8 Gennaio 2021

Grigio, piovoso, triste: il primo giovedì sorano senza Ciro

Lo storico titolare della Ciambelleria Sorana ci ha lasciato improvvisamente la notte dell’Epifania.

Ci ha lasciato improvvisamente il giorno dell’Epifania, il giorno prima del consueto mercato del giovedì, il suo mercato. Ciro Alonzi lo conoscevi anche senza conoscerlo direttamente. Era lì, davanti a Romano, all’angolo tra Lungoliri Mazzini e via Lucio Gallo, dietro il banco della sua storica Ciambelleria Sorana, fondata nel lontanissimo 1890, all’epoca in cui Sora era ancora una Sottointendenza della Provincia di Caserta / Terra di Lavoro.

Quell’uomo robusto e con il capo completamente bianco, come il suo camice da lavoro, era un simbolo del tradizionale mercato settimanale nostrano.

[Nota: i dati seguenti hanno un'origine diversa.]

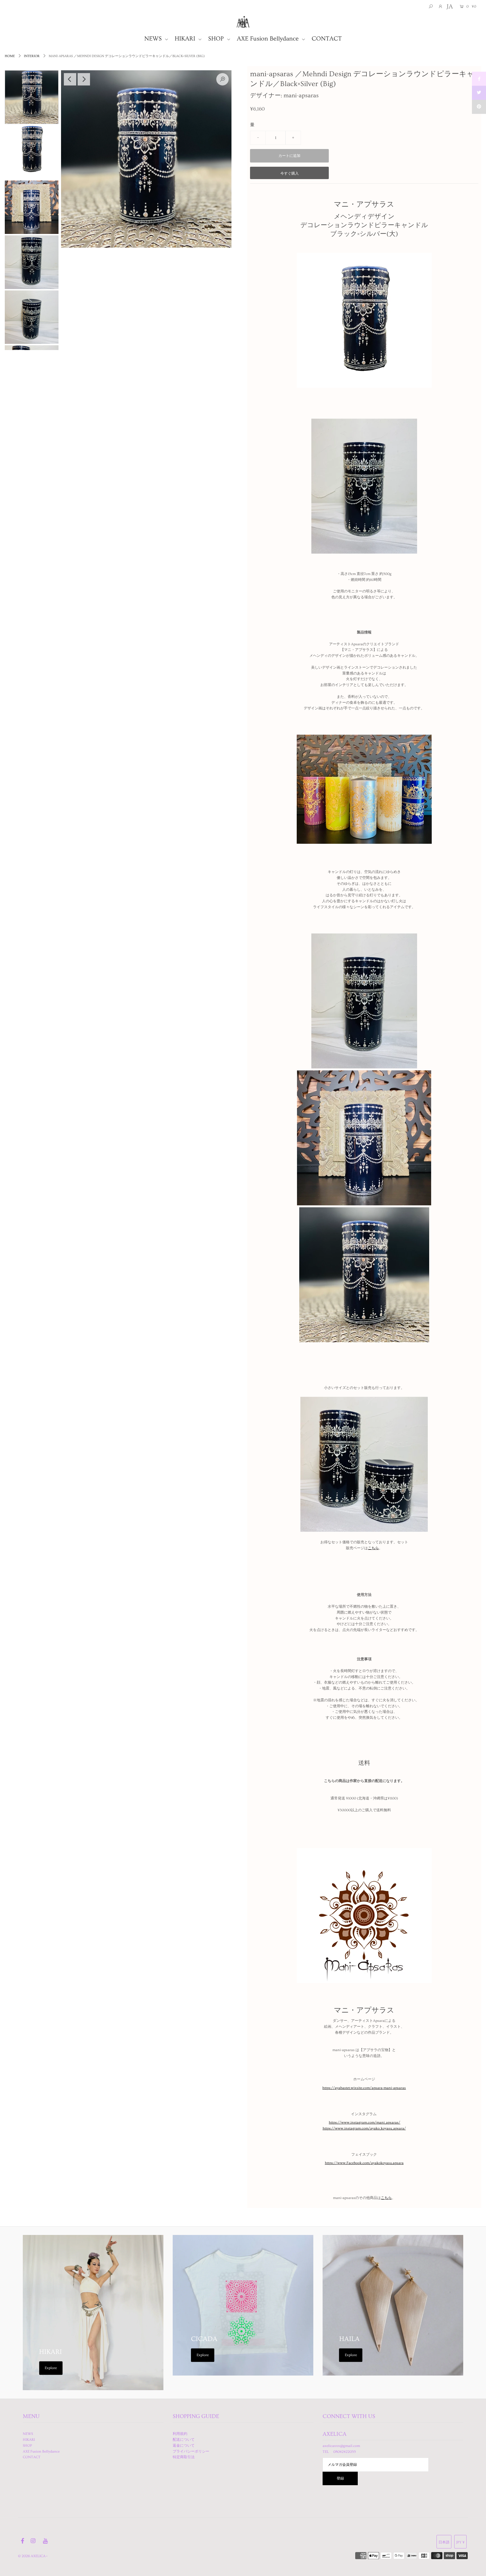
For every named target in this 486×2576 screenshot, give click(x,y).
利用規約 (180, 2434)
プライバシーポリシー (191, 2451)
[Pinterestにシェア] (479, 107)
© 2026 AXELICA (32, 2556)
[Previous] (70, 79)
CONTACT (327, 38)
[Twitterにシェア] (479, 93)
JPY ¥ (460, 2542)
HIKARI (186, 38)
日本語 (443, 2542)
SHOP (217, 38)
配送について (184, 2440)
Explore (51, 2368)
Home (10, 56)
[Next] (84, 79)
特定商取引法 (184, 2457)
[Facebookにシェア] (479, 79)
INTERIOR (32, 56)
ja (450, 6)
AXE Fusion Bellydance (268, 38)
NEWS (153, 38)
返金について (184, 2446)
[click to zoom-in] (222, 79)
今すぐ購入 (289, 173)
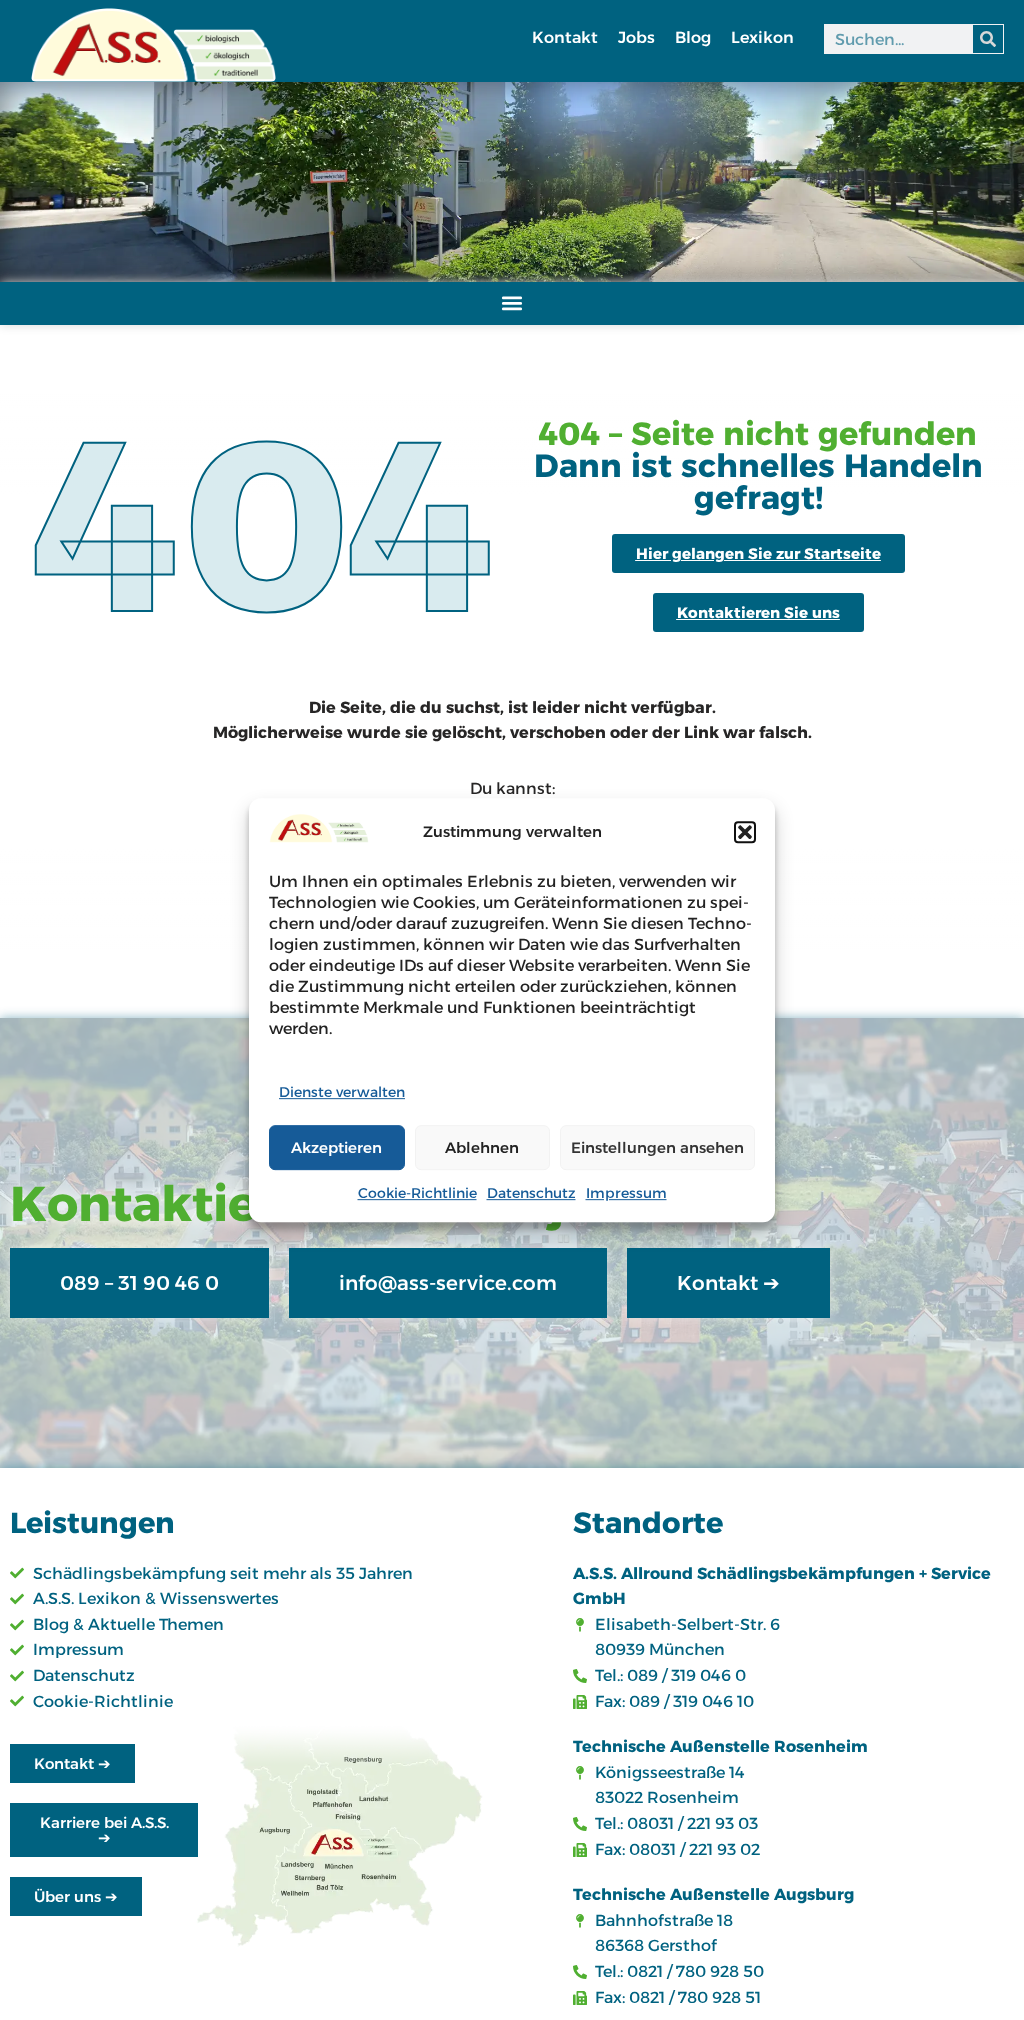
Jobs (636, 37)
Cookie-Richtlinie (417, 1193)
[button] (745, 832)
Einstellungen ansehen (657, 1147)
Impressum (626, 1193)
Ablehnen (482, 1147)
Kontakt (565, 37)
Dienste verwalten (342, 1092)
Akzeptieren (336, 1147)
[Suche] (988, 39)
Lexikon (762, 37)
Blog (693, 37)
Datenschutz (531, 1193)
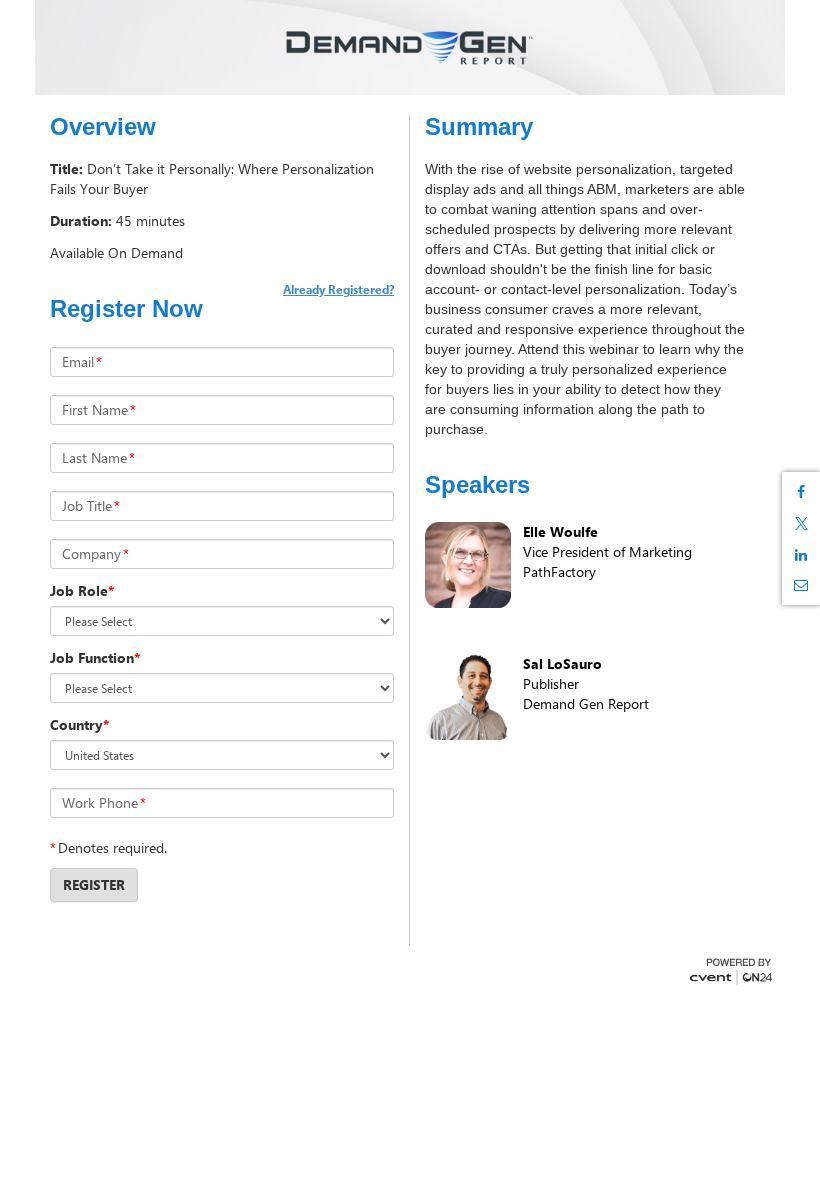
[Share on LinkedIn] (801, 555)
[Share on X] (801, 523)
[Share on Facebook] (801, 492)
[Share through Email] (801, 585)
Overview (103, 127)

Proprio per questo, stamani, la vista dell’immagine riportata in copertina ha rattristato tutti i passanti: in quel solito posto non c’era come di consueto Ciro con le ciambelle sorane calde e gustose, ma una sua fotografia, un mazzo di fiori e due lumi accesi in segno di lutto.

Già, le sue ciambelle… beh, su questo argomento non ci soffermiamo perché hanno già detto tutto gli esperti. I premi conquistati in giro per l’Italia sono il biglietto da visita di un prodotto che, ne siamo certi, continuerà a vivere grazie all’impegno della 6a generazione Alonzi, quella che oggi conduce l’attività di famiglia con la stessa dedizione di 130 anni fa.

Vogliamo, invece, concentrare l’attenzione sul significato della foto di oggi, che sicuramente suscita tanta malinconia per la storia di un uomo che si è interrotta improvvisamente e per un altro pezzo di Sora che se ne va. È un’immagine che racchiude in sé angoscia e consapevolezza della precarietà dell’esistenza umana, quella che abbiamo visto stamani in Lungoliri Mazzini.

Ma nel contempo, la foto stessa ci ricorda l’importanza che assumono nella nostra vita le persone semplici e laboriose come Ciro, i veri esempi da seguire e che questa città sa ancora donare alle nuove generazioni. Lo ricorderemo per sempre lì al suo posto, all’opera e in divisa da lavoro, in ogni giovedì di ogni stagione. Esattamente come ha fatto chi lo ha preceduto fin dal 1890 e come farà chi gli succederà.